Change the `version` and `model_label` variables to the version-model combination you want to generate texts.

For instance `version = "fluency"` and `model_label = "Viking-13B"` evaluates the fluency-tuned Viking-13B model.


In [None]:
version = "fluency"
model_label = "Viking-7B"

model_path = path.join("models", model_label, version)

## Ensure GPU is available

In [None]:
if not torch.cuda.is_available():
    raise RuntimeError("GPU is not available for training!")
device = "cuda:0"

## Load Prompt

Load the prompt corresponding to the correction style.

In [None]:
prompts = {"minimal": minimal_prompt, "fluency": fluency_prompt}
prompt = prompts[version]

## Load Model 

Since we trained the model with QLoRA, we need to load it with a quantization config.

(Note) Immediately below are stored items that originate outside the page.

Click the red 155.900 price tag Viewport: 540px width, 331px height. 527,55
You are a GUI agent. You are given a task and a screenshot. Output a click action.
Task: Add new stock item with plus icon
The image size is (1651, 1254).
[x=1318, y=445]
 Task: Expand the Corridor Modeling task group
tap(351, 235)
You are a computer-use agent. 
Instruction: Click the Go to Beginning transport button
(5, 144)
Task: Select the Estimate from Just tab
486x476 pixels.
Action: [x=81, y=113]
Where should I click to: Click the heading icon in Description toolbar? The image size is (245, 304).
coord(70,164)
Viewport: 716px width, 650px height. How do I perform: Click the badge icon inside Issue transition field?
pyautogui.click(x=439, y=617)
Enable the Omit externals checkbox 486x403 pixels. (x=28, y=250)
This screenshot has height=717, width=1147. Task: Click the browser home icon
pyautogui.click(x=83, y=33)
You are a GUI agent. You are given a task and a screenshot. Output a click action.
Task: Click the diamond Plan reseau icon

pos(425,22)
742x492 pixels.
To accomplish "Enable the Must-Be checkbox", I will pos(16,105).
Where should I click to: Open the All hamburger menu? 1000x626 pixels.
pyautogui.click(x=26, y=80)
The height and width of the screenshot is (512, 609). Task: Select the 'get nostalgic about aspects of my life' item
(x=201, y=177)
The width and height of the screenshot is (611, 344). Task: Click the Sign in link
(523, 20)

The model is also set to evaluation mode, to not update any weights during generation.

In [None]:
quantization_config = BitsAndBytesConfig(
    load_in_4bit=True,
    bnb_4bit_quant_type="nf4",
    bnb_4bit_compute_dtype=torch.bfloat16
)

model = AutoModelForCausalLM.from_pretrained(
    model_path,
    quantization_config=quantization_config,
    device_map="auto",
)

model.eval()

## Load Tokenizer

In [None]:
tokenizer = AutoTokenizer.from_pretrained(model_path)
tokenizer.pad_token = tokenizer.eos_token
tokenizer.pad_token_id = tokenizer.eos_token_id
model.generation_config.pad_token = tokenizer.pad_token
model.generation_config.pad_token_id = tokenizer.pad_token_id
tokenizer.padding_side = "left"

## Load Dataset

Load the dataset corresponding to the correction style from disk.

In [None]:
dataset_path = path.join("datasets", version)
dataset = load_from_disk(dataset_path)
test_dataset = dataset["test"]

## Run Model Inference

Begin by setting `max_new_tokens`, which is the maximum amount of tokens that the model should generate.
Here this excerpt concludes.